ABSTRACT

The term ‘medieval Christendom’ is normally applied to the Latin West, and tends to call to mind an ‘Age of Faith’ beginning with the conversion of the barbarian conquerors of the Western Roman Empire, reaching its apogee under papal leadership between the late eleventh and the early thirteenth century, then sliding into the decline which would in the end provoke the Reformation. That schema is not particularly accurate. Only from the beginning of the thirteenth century did Greek Christianity become separated unambiguously from Latin ‘Christendom’, although the drastic transformation of the Western Church from the mid-eleventh century—the battle for a celibate clergy independent of the laity, the crusades, new religious orders, and close papal government—had widened the gap between the two sectors. For all the religious energy of the period beginning circa 1050, it is unclear whether an articulate version of Christianity was available to the laity en masse before the mid-thirteenth century if not later, so one cannot straightforwardly describe the whole period as an Age of Faith (even if one leaves aside the history of dissidence and unbelief). Moreover, the strong papacy which had orchestrated religious change from the eleventh century did not degenerate into a merely political institution in the last medieval centuries. Except perhaps during the Great Schism from 1378 to 1417 the institution remained close to the mainstream of theological development and religious enthusiasm.
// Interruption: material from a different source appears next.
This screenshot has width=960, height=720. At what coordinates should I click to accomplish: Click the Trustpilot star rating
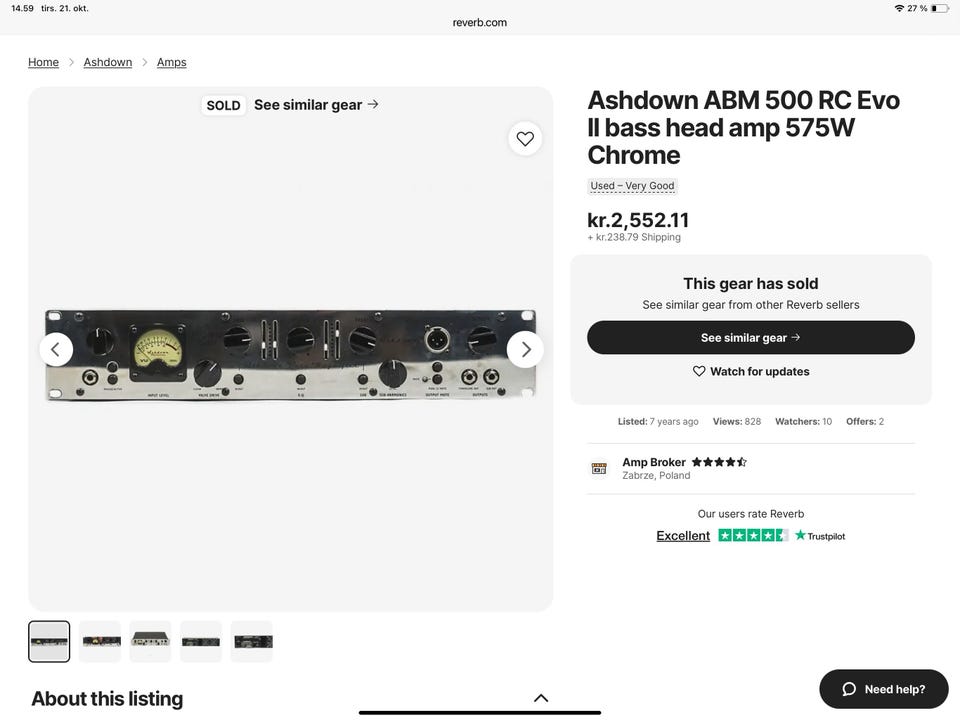coord(753,536)
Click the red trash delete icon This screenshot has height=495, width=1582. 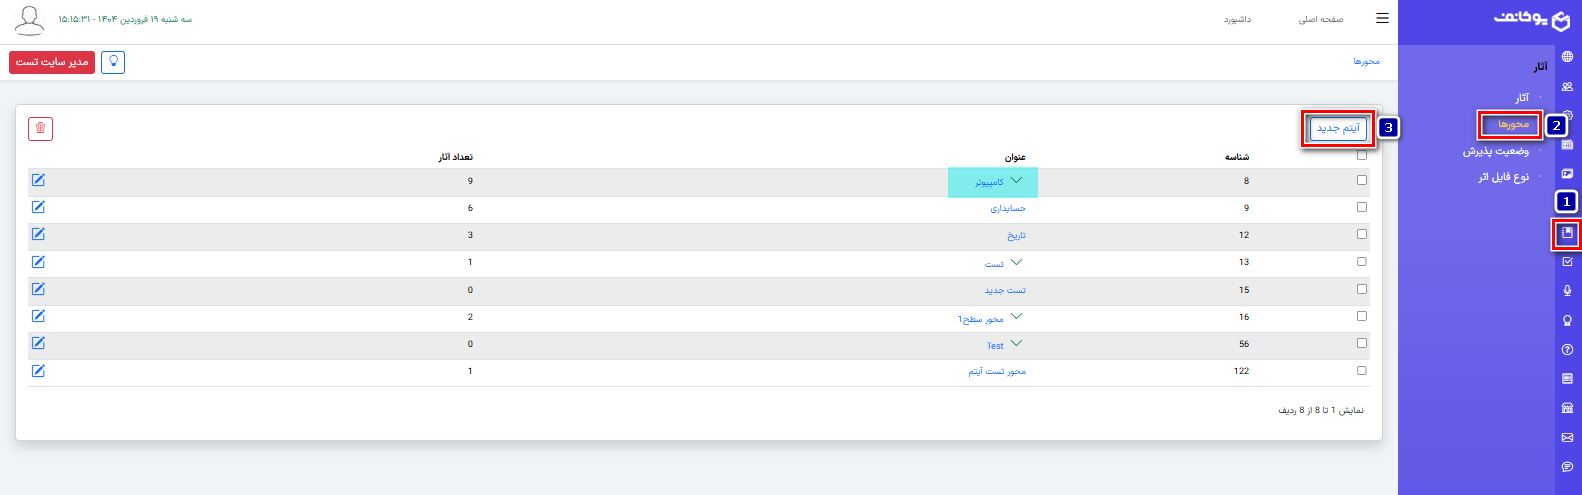(40, 128)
In a sense, therefore, Christendom only really came into being in the later stages of the period covered by this chapter. One may, of course, use ‘Christendom’ as a term of convenience for the medieval period in its religious aspect, provided one bears in mind the foregoing qualifications, as also the more obvious point that the period from the fall of the Roman Empire in the West to the Protestant Reformation of the sixteenth century does not have much meaning as a unit in the history of Greek Christianity.